Abortion debate erupts in Uruguay after controversial court ruling

Public debate in Uruguay became dominated by the divisive issue of abortion this week after a court controversially blocked a woman from terminating her pregnancy, after her former partner appealed to the courts and lodged a legal bid to block the procedure.

According to local news reports, the unnamed 24-year-old woman was ordered last week not to carry out any such procedure because the father of the foetus, her former boyfriend, wants to keep the baby and raise it independently on his own.

The mother of the foetus, however, said this week that she is suffering from a medical condition that may prevent her from bringing the baby to term.

Uruguay, the only country in South America where abortion is legal — albeit under certain conditions — now finds itself gripped by a national debate that is also a race against time, with the cut-off point for such procedures coming after 12th week of pregnancy.

Under Uruguayan law, abortions are legal up until that point — though any such procedure must be confirmed after a meeting with an interdisciplinary medical team. Then, those wishing to continue with the procedure must wait out a five-day cooling off period.

Emphasising how quickly the issue must be resolved, the woman was said last week to be in her 10th week of pregnancy. She would now be entering the 11th week of gestation. She was due to present her legal case yesterday in court.

Abortion was legalised under the government of former President José “Pepe” Mujica by a razor-thin margin in 2012.

Issuing her ruling, Judge Pura Concepción Book said the decision to terminate the pregnancy controvened rights under international child-protection treaties and the Uruguayan Constitution, as well as infringing on the rights of the father. Book also concluded that the woman had not “respected” the terms of the 2012 law that legalised abortion.

The Legal Abortion in Uruguay group issued a statement calling the order “abhorrent” and arguing that such decisions should be made by the woman in question alone.

The group also said that under the terms of the country’s Consitution, there is no protection for the rights of unborn children.

Another NGO, Women and Health in Uruguay (MySU) said in a statement that “in our country and in international legislation there is no single provision that refers to the right of the unborn as a subject of law.”

Judge Book received the support of the Uruguay Magistrates Association, however, which said legal complaints must go treated through the proper channels.

The judge promised on Wednesday that the case would be resolved soon. “Everything will be done before the 12 weeks of gestation (are over),” she said.

The unprecedented ruling gripped the country this week, which is known globally for its relatively liberal attitudes toward society, with local newspapers pouring out column inches on the subject.

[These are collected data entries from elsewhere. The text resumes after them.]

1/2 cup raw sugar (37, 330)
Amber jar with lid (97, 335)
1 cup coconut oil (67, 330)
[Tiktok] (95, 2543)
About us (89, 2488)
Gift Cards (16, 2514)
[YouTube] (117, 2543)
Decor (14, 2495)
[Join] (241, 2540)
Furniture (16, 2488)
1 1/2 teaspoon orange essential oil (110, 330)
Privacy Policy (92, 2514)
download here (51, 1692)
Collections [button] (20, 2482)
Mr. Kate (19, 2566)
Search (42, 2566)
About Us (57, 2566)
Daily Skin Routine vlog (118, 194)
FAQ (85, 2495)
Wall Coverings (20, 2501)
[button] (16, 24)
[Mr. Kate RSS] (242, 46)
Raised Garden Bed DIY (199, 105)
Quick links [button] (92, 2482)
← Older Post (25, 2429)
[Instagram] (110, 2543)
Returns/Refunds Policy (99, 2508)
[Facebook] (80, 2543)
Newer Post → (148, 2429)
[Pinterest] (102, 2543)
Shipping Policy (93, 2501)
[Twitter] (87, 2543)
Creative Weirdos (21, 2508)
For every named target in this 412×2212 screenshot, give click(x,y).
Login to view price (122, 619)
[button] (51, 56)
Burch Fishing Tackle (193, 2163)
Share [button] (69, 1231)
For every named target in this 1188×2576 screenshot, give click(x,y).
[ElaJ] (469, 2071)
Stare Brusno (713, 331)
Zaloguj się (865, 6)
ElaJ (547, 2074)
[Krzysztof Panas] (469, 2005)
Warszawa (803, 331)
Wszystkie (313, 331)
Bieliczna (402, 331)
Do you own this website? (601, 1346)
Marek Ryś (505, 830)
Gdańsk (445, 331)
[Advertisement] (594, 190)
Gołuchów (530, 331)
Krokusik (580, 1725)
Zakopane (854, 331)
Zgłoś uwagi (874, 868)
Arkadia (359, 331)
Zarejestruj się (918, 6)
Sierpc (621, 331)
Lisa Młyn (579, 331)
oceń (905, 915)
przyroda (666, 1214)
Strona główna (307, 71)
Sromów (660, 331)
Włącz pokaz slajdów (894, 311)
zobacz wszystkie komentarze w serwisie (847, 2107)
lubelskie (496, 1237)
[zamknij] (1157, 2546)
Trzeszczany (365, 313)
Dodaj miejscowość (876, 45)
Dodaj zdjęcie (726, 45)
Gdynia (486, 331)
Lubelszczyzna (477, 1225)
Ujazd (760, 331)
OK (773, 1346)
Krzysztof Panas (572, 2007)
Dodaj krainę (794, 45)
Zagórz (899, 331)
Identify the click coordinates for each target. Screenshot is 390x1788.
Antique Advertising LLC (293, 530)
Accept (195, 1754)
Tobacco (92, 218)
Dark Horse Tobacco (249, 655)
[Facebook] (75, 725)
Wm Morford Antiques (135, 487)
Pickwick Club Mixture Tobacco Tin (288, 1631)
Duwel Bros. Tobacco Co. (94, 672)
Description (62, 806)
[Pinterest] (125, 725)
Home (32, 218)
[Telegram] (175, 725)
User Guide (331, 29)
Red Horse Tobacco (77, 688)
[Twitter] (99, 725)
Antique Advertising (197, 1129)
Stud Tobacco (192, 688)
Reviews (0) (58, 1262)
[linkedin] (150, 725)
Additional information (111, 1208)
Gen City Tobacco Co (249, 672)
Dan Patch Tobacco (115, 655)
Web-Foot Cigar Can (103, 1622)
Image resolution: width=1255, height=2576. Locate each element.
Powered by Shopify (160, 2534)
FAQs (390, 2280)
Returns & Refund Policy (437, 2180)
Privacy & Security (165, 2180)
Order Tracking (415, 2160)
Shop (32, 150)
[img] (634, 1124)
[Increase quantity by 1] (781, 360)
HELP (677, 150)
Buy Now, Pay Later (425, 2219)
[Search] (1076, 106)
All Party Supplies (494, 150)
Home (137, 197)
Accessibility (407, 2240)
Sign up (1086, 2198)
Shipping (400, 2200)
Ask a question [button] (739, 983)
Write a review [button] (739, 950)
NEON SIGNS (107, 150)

Just two days ago however, the woman in question — who hails from the western department of Soriano — gave an interview to the country’s influential daily El País, revealing she suffered from a medical condition that lowered the possibility that she could bring the child to term. The woman said she had a “lesion” in her womb which affects her ability to have a normal pregnancy, saying it was discovered when she had a previous child, leading to several months of enforced bed rest.

“I feel violated, insulted,” she told El País. “It’s like nobody cares about your life, your decision, what happens to you, what you feel, your condition, and you have to see from the outside how other people, who only care to make a profit, make a decision about your life,” she added.

The woman said her previous relationship with the man was informal and not steady. She was questioned as to whether they had ever discussed becoming parents. “At no time,” she responded.

In another interview, she told the Telenoche news network that when she told the man of her pregnancy in January, he said he would respect her decision, come what may, implying he had gone back on his word.

In statements to the press lawyer Daniel Benavidez, who is representing the woman, said the case was damaging his client’s “mental health.”

“My client is very sad about the situation, hurt by what is happening and undergoing psychological treatment. She has the support of the law, she complied with the requirements and now the legislation is being called into question in a judicial process,” he added.

The row looks sure to crank up further this week, with social organisations set to flock to Mercedes in Río Negro in the country’s west to rally in solidarity with the woman’s situation and demand she be given the right to choose what happens.

The man who filed the legal appeal has said that whatever the outcome of the case, he intends to take the issue to the nation’s Constitutional Court to gain a ruling on whether fathers have rights over an unborn child from the moment of conception.